Columbia criminal defense lawyer Jack Swerling and his family spent nearly three days with 24-hour security as authorities searched for an escaped inmate who’d kidnapped the Swerlings years ago. Today, the family was relieved to hear that Jimmy Causey had been captured after slipping out of a prison for the second time.
“What’s particularly scary is they found him in a hotel room with a shotgun and semiautomatic pistol,” Swerling said. “I expected that he was going to be armed and dangerous because he was going to be desperate.”
Swerling added that authorities closed in on Causey while he was sleeping at a Texas motel, avoiding what could have been a violent confrontation. Causey also had four cellphones and nearly $50,000 in cash, according to the Charleston Post and Courier.
Causey reportedly used a wire cutter that SC Department of Corrections Director Bryan Stirling said was likely delivered via a drone. Stirling believes Causey used a cellphone to coordinate the escape. He left a dummy in his bed and cut through four fences to flee the maximum security Lieber Correctional Institution in Ridgeville.
“He’s an extremely manipulative guy and nothing would be surprise me if he got someone to help him,” Swerling said.
Officials say Causey made his escape on July 4 at about 8 p.m., but wasn’t discovered missing until about 2 p.m. the following day, when Swerling was alerted. He said he and his family were on vacation in South Carolina when he got the call that Causey was on the loose.
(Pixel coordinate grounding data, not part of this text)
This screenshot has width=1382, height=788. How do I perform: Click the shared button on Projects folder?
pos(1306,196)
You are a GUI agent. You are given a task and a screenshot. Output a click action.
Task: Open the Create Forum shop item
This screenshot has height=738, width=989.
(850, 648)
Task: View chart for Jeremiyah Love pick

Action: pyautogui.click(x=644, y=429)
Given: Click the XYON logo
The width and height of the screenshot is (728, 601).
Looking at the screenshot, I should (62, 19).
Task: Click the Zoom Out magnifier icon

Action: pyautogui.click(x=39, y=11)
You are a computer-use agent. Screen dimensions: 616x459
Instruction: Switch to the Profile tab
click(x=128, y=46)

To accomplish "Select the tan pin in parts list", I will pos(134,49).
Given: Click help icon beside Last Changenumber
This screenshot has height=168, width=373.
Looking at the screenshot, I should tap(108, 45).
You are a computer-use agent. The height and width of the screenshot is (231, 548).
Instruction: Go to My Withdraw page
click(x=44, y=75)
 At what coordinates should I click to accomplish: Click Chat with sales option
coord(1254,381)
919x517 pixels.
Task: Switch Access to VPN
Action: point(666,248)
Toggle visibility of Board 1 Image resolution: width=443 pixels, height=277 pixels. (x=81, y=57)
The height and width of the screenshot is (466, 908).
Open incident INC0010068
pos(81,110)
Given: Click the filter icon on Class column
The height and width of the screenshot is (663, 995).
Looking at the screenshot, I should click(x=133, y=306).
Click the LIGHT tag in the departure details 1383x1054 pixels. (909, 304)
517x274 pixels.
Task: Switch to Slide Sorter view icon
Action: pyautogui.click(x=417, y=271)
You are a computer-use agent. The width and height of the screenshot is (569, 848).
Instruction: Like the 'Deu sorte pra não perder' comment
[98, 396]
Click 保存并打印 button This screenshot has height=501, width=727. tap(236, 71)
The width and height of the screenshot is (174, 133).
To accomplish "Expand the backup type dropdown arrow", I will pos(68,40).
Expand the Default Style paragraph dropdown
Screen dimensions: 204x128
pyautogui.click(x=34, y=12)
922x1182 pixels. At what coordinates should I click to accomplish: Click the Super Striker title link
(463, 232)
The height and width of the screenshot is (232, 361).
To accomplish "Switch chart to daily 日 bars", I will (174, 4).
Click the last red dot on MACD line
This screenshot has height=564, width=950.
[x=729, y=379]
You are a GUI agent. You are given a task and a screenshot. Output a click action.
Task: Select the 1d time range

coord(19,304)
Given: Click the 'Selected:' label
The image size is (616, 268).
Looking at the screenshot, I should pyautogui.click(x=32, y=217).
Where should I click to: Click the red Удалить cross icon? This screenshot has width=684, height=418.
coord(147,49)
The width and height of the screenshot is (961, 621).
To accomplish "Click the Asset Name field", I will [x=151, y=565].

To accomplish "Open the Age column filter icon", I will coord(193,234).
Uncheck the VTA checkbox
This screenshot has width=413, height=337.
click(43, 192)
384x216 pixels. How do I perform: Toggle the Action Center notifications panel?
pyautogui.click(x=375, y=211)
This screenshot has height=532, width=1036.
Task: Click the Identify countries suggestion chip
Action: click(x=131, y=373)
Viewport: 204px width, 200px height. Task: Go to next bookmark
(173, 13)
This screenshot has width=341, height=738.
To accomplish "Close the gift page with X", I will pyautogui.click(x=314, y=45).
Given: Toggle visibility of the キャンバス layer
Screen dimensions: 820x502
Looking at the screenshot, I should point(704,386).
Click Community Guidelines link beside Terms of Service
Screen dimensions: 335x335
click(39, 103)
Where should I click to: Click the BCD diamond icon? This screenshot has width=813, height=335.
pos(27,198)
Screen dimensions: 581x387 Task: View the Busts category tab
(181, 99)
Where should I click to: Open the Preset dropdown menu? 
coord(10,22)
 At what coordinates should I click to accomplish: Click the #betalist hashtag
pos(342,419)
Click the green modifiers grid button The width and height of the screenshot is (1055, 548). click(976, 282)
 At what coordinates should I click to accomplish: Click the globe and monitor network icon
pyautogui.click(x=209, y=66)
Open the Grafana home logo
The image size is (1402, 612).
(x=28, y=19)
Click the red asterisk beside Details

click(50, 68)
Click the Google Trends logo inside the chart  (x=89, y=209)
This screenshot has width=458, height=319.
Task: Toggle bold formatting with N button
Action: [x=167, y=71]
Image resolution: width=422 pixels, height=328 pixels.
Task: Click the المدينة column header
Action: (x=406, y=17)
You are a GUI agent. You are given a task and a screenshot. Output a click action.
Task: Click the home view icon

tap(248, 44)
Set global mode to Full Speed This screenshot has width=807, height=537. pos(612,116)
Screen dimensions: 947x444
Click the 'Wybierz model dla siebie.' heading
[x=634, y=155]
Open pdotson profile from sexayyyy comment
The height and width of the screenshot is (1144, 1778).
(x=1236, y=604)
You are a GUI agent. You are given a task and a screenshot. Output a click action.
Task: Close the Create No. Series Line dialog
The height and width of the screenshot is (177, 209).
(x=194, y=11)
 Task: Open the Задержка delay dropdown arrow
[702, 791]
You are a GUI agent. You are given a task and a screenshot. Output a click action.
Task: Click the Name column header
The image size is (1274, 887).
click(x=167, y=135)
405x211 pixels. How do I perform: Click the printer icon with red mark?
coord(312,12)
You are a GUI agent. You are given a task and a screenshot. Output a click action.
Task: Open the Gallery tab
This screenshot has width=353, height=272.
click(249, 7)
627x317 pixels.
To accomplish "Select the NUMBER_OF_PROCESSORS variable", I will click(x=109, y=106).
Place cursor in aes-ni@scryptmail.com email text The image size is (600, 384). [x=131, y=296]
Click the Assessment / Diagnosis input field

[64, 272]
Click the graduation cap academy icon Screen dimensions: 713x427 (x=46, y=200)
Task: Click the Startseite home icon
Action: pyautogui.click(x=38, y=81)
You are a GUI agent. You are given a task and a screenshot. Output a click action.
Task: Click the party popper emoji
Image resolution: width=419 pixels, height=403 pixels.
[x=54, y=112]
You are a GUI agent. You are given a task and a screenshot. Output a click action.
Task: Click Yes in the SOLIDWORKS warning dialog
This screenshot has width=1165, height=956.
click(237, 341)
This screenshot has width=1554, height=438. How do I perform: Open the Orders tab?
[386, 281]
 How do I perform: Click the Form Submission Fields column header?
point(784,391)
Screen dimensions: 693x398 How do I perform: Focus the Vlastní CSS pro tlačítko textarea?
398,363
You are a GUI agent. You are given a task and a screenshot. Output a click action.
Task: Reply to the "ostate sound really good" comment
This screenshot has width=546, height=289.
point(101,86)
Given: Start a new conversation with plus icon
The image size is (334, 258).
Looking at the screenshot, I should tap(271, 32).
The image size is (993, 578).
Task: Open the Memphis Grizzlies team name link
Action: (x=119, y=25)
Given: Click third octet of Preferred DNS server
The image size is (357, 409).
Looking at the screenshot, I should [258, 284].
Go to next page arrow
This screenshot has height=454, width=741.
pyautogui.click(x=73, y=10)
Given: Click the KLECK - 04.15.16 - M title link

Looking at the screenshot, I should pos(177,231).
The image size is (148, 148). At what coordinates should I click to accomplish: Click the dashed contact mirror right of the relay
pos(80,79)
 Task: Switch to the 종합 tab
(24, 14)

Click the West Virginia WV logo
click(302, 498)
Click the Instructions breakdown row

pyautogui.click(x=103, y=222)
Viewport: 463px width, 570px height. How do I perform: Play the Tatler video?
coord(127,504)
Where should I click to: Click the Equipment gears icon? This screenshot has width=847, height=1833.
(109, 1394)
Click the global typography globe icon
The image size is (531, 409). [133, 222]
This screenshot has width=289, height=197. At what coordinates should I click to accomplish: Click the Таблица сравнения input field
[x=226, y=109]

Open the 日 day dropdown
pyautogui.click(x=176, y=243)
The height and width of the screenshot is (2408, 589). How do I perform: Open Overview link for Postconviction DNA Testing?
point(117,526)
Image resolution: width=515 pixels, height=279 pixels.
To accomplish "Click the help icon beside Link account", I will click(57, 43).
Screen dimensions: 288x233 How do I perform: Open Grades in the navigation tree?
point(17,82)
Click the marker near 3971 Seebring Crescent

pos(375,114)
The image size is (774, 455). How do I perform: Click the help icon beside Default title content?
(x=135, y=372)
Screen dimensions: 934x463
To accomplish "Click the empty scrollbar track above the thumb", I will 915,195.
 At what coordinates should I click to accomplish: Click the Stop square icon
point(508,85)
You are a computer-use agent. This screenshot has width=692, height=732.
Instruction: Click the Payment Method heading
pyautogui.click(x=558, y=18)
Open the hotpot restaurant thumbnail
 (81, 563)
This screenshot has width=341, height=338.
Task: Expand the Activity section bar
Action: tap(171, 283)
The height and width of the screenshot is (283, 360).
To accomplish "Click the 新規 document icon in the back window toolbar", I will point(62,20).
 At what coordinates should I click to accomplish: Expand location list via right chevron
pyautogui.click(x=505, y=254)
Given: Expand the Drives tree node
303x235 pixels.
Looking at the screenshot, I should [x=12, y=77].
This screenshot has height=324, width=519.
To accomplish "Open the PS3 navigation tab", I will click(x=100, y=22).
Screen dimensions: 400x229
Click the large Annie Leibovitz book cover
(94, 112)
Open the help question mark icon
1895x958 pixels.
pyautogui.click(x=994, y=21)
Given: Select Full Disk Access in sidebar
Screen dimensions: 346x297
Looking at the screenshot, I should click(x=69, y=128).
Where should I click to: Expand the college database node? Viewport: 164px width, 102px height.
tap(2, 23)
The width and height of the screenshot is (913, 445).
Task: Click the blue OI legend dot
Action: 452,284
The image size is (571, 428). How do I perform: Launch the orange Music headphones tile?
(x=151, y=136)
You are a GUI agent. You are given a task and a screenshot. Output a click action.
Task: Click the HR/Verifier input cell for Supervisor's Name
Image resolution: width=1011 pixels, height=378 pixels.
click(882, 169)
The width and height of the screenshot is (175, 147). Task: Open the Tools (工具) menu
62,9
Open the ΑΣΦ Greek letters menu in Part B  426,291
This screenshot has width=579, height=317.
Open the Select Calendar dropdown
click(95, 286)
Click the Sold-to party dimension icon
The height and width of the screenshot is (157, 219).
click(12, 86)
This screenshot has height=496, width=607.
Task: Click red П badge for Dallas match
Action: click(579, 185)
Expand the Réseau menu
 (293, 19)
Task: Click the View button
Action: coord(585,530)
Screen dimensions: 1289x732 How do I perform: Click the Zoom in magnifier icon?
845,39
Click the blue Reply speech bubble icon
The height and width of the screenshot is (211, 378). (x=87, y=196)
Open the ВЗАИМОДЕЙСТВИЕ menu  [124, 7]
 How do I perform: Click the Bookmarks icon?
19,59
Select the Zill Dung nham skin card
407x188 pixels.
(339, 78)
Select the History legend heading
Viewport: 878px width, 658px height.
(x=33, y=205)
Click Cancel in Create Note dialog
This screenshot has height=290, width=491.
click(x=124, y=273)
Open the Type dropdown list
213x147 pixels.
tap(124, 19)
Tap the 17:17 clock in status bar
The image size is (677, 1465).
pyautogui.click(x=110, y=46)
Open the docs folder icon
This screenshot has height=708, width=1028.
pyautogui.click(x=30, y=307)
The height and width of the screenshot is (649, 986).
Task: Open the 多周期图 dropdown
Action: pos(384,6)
“Bryan Stirling … called me and set into motion a situation where there was going to be law enforcement protection by the different counties I was connected to, my office in Richland County and Horry County where I was,” he said. “So there was coordination among the sheriffs and we had 24-hour protection around us. We had a deputy assigned to us 24 hours a day. They pretty much went with us wherever we had to go.”
At one point, he said a deputy accompanied him to the grocery store.
“Look, nobody ever wants this to happen, but I certainly don’t hold the administration responsible,,” Swerling added. “Between Director Stirling and (SC Law Enforcement Division) Chief Mark Keel, they’re going to find out who it was.”
Swerling defended Causey twice in the early 1990s, when he faced charges that included burglary, larceny and fleeing police, and was able to get his sentences reduced. But testimony during Causey’s kidnapping trial indicated that he was unhappy about having to serve any prison time, according to the Associated Press.
Swerling was having dinner with his family in 2002, when he said Causey entered through the back door of the home with a gun and an accomplice. They tied up the terrified Swerlings, then ransacked their home searching for cash.
Several years later, Causey was serving a life sentence for kidnapping and robbing the Swerlings when he escaped from the Broad River Correctional Institution by hiding in a dumpster that was hauled away. He was caught after three days on the lam.
He and an accomplice were busted at a motel after ordering a pizza. The delivery driver recognized the escapees and called police.
“I was always confident they would catch him,” Swerling said after Causey’s latest capture. “This guy has been known to make mistakes before. It was just a question of him making another mistake.”